**Given text**
# # #

1
votes

I am new to Pig scripting.

I want to pass multiple parameters to Pig filter UDF but I am getting error "Invalid scalar projection : A column needs to be projected from a relation for it to be used as a scalar"

I am doing following steps.

    input = load '....';
    dump input; /* working able to see data*/
    output = FILTER input by not FilterUDF(input,val1,val2);

This didn't worked. So I tried following.

    input = load '......';
    dump input; /* working able to see data*/
    dataWithVal = FOREACH input GENERATE $0,$1,val1,val2;
    dump dataWithVal; /* working able to see data with values*/
    output = FILTER dataWithVal by not FilterUDF(dataWithVal);

This also didn't worked. So I added my values in a file, copied that file in HDFS and then cross joined it with input data but still got same error.

    input = load '........';
    dump input; /* working able to see data*/
    val = load '........';
    dump val; /* working able to values*/
    interData = cross input, val;
    dump interData; /* working able to see cross joined data*/
    output = FILTER interData by not FilterUDF(interData);

For all the above options, I am getting same error as "Invalid scalar projection : A column needs to be projected from a relation for it to be used as a scalar."

For first case, my FilterUDF structure is as follows.

    import org.apache.pig.FilterFunc;
    import java.io.IOException;
    import org.apache.pig.data.Tuple;


    public class FilterUDF extends FilterFunc {
        public boolean exec(Tuple input, int val, String Val) throws IOException {
         /*some code here*/
        }
    }

Case one alternative tried but not worked.

# # #

**Supplied material**

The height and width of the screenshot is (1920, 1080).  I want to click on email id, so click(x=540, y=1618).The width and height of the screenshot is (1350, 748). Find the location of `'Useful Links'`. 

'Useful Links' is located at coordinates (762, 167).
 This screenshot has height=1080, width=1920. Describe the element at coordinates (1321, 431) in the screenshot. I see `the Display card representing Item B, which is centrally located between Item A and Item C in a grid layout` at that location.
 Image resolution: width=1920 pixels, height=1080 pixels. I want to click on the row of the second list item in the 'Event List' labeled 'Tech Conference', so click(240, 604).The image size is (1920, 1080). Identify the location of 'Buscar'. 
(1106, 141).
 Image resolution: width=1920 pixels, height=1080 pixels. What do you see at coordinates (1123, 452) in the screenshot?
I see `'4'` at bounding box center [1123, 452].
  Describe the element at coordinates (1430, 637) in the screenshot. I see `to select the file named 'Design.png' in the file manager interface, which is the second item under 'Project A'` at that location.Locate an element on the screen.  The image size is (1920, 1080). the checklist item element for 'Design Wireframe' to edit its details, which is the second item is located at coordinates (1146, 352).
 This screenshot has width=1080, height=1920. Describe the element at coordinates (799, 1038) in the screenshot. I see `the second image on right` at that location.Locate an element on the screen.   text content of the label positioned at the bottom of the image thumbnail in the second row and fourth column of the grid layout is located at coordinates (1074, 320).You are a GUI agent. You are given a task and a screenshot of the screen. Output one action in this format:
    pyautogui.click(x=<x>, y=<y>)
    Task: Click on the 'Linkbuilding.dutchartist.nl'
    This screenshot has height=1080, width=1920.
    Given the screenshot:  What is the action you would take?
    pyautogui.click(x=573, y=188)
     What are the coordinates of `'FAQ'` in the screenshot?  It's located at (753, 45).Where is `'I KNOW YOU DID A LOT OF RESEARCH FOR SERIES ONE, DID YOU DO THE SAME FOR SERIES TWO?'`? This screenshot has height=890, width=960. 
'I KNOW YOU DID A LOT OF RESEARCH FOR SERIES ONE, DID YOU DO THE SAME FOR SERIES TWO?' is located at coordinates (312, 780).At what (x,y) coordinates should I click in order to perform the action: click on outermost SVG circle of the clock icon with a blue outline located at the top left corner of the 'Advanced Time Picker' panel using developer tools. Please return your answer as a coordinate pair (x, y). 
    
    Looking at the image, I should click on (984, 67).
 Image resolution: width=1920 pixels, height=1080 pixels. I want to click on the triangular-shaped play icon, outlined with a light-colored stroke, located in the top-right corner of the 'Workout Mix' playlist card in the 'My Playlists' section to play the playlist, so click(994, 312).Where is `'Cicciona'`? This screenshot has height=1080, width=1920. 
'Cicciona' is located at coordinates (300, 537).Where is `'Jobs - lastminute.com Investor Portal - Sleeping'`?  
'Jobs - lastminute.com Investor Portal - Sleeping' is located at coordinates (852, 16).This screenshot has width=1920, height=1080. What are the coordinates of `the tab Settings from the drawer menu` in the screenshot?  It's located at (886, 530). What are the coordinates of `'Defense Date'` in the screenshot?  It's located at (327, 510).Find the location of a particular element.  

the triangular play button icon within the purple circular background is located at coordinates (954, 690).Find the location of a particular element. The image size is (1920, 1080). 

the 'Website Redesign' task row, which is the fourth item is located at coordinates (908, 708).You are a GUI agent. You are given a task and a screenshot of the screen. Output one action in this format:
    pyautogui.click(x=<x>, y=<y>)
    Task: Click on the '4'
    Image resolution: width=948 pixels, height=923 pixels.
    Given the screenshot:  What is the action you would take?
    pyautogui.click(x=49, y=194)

# # #

**Actions to take**
A. Answer these from the Pig filter post:
(i) What does the error message say a column must be projected from in order to be used as a scalar?
(ii) Where was the file holding the values copied before it was cross joined with the input data?
(iii) Which class does FilterUDF extend?
B. In the Pig filter post, condense the paragraph beginning "This also didn't worked" into one shorter sentence that keeps its main facts.
C. Reproduce the stretch of the Pig filter post from "I am new to" through "doing following steps.".

**Answers for the exercise**
A.
(i) A relation
(ii) HDFS
(iii) FilterFunc

B. After that attempt failed too, the values were placed in a file, copied into HDFS and cross joined with the input data, but the same error remained.

C.
I am new to Pig scripting.

I want to pass multiple parameters to Pig filter UDF but I am getting error "Invalid scalar projection : A column needs to be projected from a relation for it to be used as a scalar"

I am doing following steps.